Sports Interactive's Football Manager series has a long and distinguished history that dates back to 1992, when Championship Manager was released for the Atari ST and the Commodore Amiga. The original game was text-based, had no sound effects whatsoever, and didn't feature real player names, but it was enjoyable nonetheless and attracted a fiercely loyal (if not very big) fan base. Now, almost 14 years, several sequels, and a title change later, Sports Interactive's great football-management games regularly top PC sales charts in Europe and are widely considered to be the benchmark against which all other sports-management games are judged. Can a database-driven sports-management game that's occasionally mistaken for a particularly colourful spreadsheet really work on the PlayStation Portable, though? You bet.

The menus are surprisingly easy to navigate.
The menus are surprisingly easy to navigate.

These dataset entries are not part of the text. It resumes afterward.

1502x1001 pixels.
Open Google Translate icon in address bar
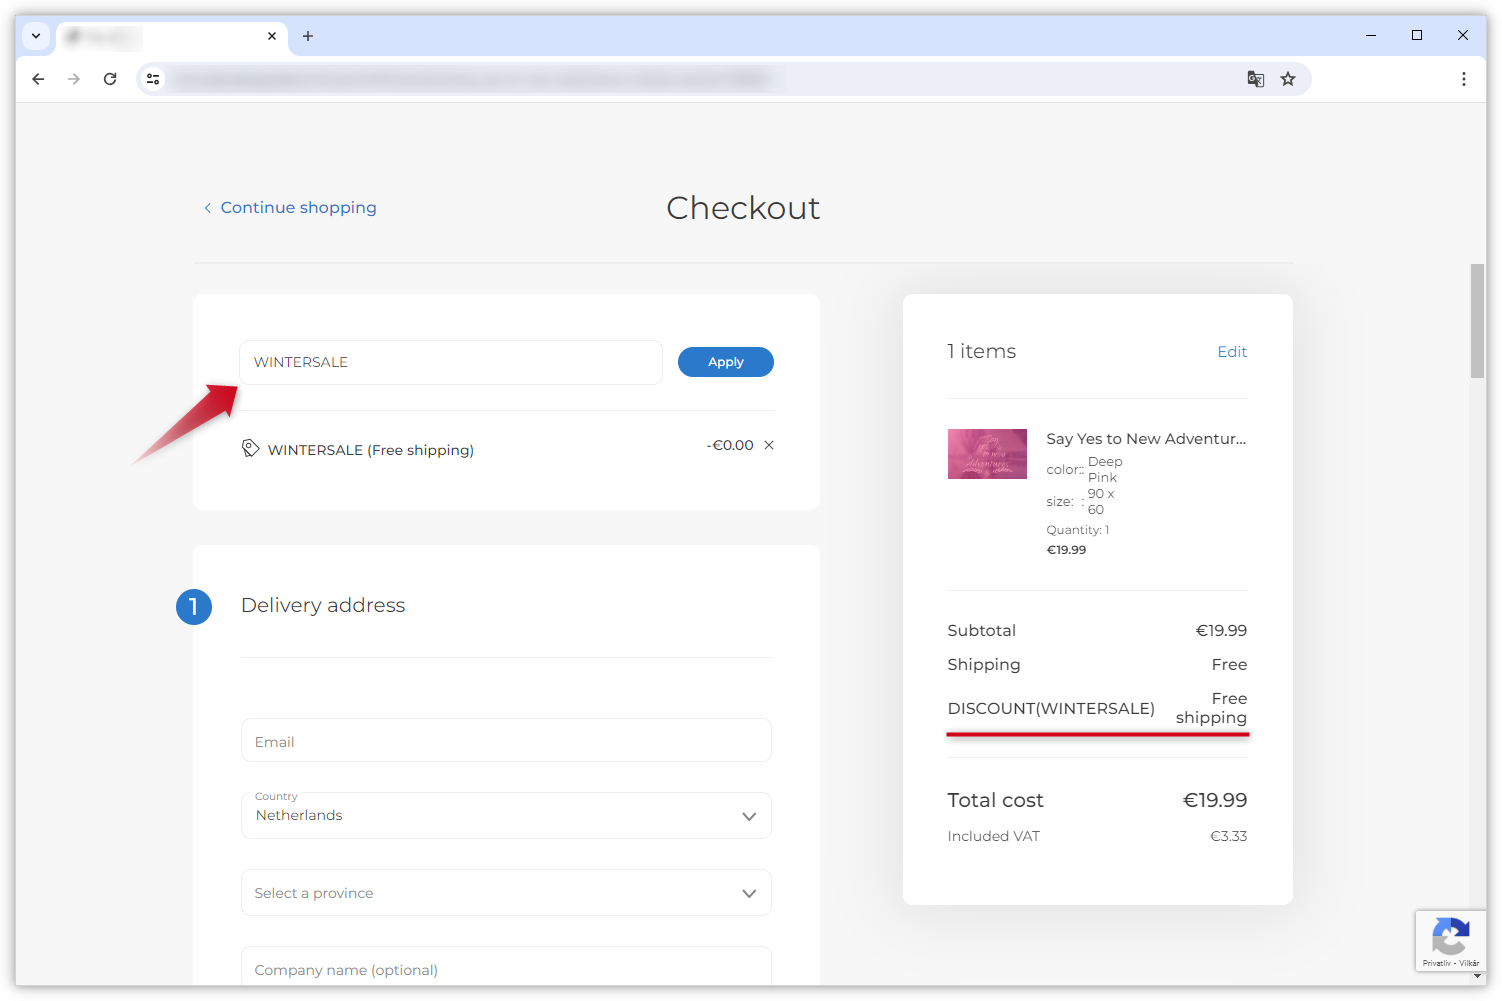(1255, 78)
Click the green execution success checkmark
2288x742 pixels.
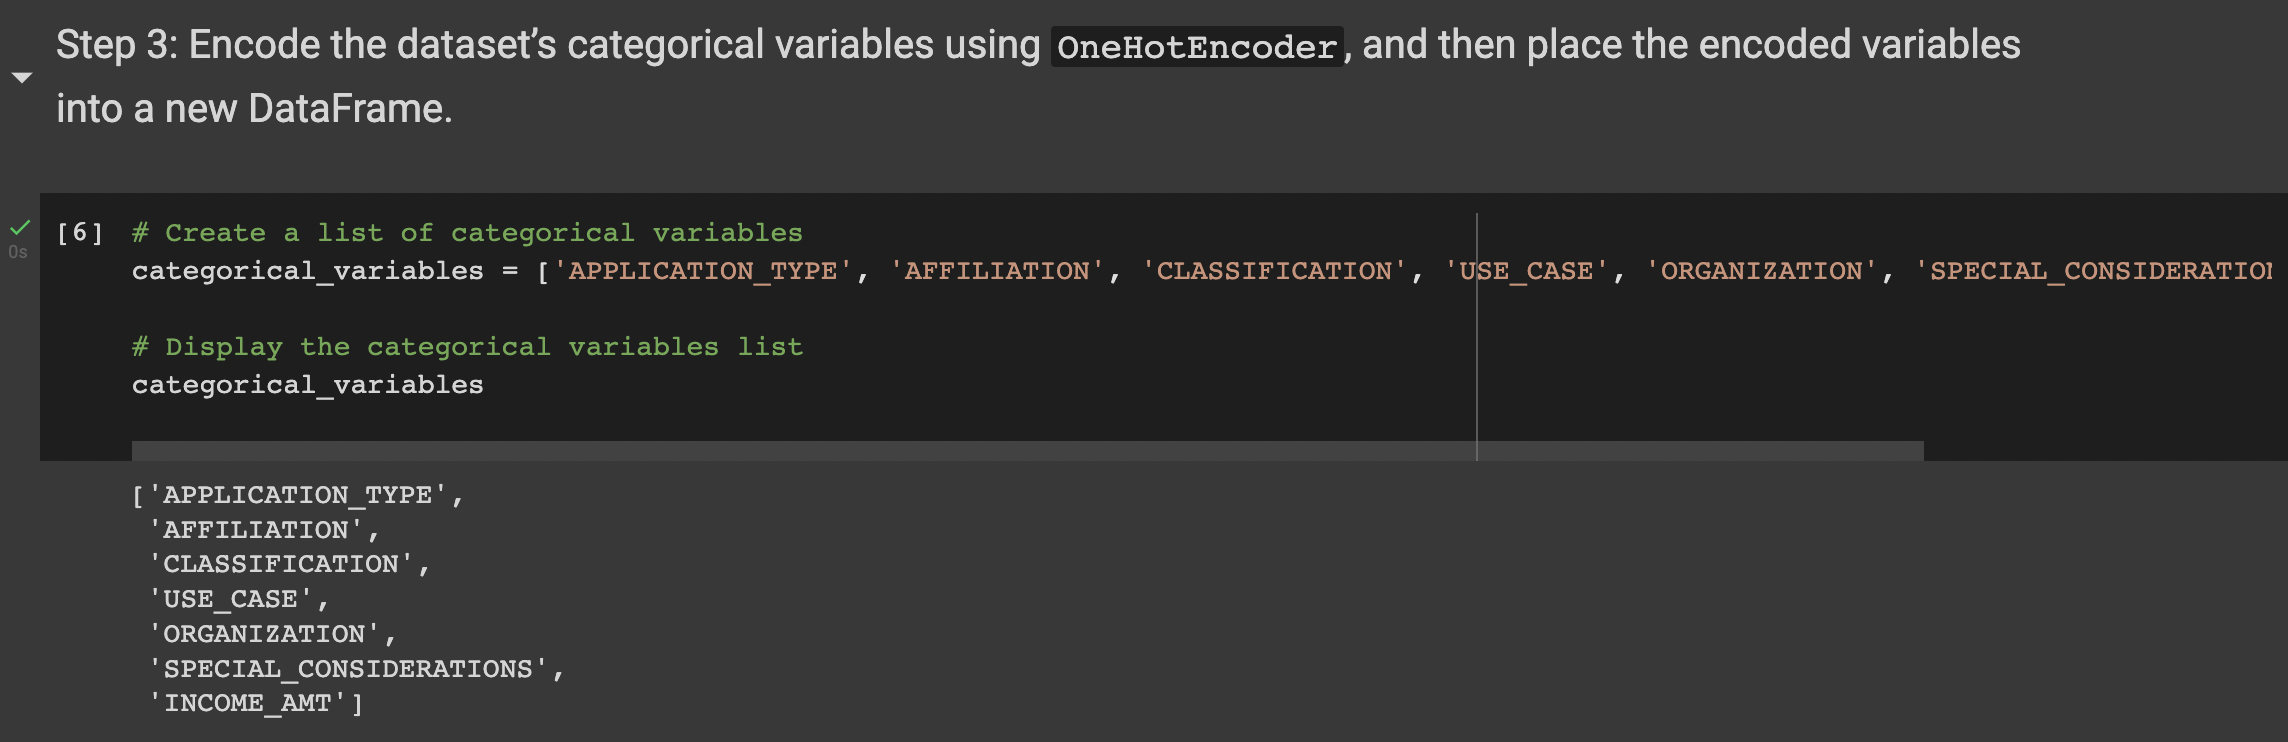[20, 228]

When you start a new game of Football Manager Handheld, you can choose to manage just about every professional club team imaginable from England, France, Germany, Holland, Italy, Scotland, or Spain. There's also a random team option available, though you'll you certainly find the game a lot easier to get into if you're already familiar with your chosen club and have a good knowledge of the real-life players on its books. Opting for a famous team like Chelsea or Real Madrid, with loads of resources at their disposal, might seem like an obvious decision, but you should bear in mind that the expectations of the boards and supporters at those clubs are going to be sky-high. If you choose to take Mourinho's job at Chelsea, for example, your new bosses will "expect great success in every area" in the coming season, and will make around 50 million pounds available for you to spend on players. Join a smaller club, though, and you might simply be expected to "battle bravely against relegation" or "attain a respectable league position," and you'll have very little money to play with. Different teams make for a very different experience, and while winning trophies with a team full of superstars is fun, there's a lot to be said for leading an underdog to glory.

Once you've taken control of your chosen team you'll be taken to the home screen, from which you can check your e-mail messages, peruse the transfer market, tinker with your team's starting 11 and tactics, and see how your performance as a manager compares to those of your contemporaries. Although they're easy on the eyes, the numerous menus and submenus can look a little daunting at first--they're surprisingly easy to navigate, though, using the directional pad in conjunction with context-sensitive face buttons. The left shoulder button serves as a "back" button as well, which speeds things up considerably when you're moving back and forth between screens trying to finalize your starting lineup before a match or comparing players on the transfer market to your own.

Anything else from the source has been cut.